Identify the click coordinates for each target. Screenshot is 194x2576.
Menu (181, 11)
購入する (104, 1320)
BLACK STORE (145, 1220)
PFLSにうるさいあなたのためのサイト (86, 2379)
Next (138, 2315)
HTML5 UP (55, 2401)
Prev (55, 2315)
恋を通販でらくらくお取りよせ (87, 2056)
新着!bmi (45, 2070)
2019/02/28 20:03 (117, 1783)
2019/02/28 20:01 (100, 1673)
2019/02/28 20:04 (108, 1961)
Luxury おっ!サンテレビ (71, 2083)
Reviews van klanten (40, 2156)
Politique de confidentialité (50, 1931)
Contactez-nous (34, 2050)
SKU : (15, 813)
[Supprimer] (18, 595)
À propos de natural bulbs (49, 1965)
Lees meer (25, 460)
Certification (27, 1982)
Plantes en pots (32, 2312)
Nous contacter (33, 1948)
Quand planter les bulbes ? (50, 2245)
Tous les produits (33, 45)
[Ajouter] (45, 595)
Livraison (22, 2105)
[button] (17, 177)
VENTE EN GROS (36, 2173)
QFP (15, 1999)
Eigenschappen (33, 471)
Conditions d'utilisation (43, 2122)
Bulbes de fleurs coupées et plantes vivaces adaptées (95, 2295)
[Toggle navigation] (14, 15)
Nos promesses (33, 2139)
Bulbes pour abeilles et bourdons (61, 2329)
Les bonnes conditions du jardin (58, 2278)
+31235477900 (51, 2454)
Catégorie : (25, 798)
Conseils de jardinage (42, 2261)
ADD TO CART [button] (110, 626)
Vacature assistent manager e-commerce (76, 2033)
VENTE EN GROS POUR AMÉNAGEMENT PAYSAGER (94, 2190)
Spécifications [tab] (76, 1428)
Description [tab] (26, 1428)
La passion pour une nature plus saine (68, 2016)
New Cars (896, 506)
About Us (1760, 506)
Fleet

------------------------------

What you are asked to do → The full listing is to be printed again exactly as it stands.

Response box →
Identify the click coordinates for each target. Screenshot is 194x2576.
Menu (181, 11)
購入する (104, 1320)
BLACK STORE (145, 1220)
PFLSにうるさいあなたのためのサイト (86, 2379)
Next (138, 2315)
HTML5 UP (55, 2401)
Prev (55, 2315)
恋を通販でらくらくお取りよせ (87, 2056)
新着!bmi (45, 2070)
2019/02/28 20:03 (117, 1783)
2019/02/28 20:01 (100, 1673)
2019/02/28 20:04 (108, 1961)
Luxury おっ!サンテレビ (71, 2083)
Reviews van klanten (40, 2156)
Politique de confidentialité (50, 1931)
Contactez-nous (34, 2050)
SKU : (15, 813)
[Supprimer] (18, 595)
À propos de natural bulbs (49, 1965)
Lees meer (25, 460)
Certification (27, 1982)
Plantes en pots (32, 2312)
Nous contacter (33, 1948)
Quand planter les bulbes ? (50, 2245)
Tous les produits (33, 45)
[Ajouter] (45, 595)
Livraison (22, 2105)
[button] (17, 177)
VENTE EN GROS (36, 2173)
QFP (15, 1999)
Eigenschappen (33, 471)
Conditions d'utilisation (43, 2122)
Bulbes de fleurs coupées et plantes vivaces adaptées (95, 2295)
[Toggle navigation] (14, 15)
Nos promesses (33, 2139)
Bulbes pour abeilles et bourdons (61, 2329)
Les bonnes conditions du jardin (58, 2278)
+31235477900 (51, 2454)
Catégorie : (25, 798)
Conseils de jardinage (42, 2261)
ADD TO CART [button] (110, 626)
Vacature assistent manager e-commerce (76, 2033)
VENTE EN GROS POUR AMÉNAGEMENT PAYSAGER (94, 2190)
Spécifications [tab] (76, 1428)
Description [tab] (26, 1428)
La passion pour une nature plus saine (68, 2016)
New Cars (896, 506)
About Us (1760, 506)
Fleet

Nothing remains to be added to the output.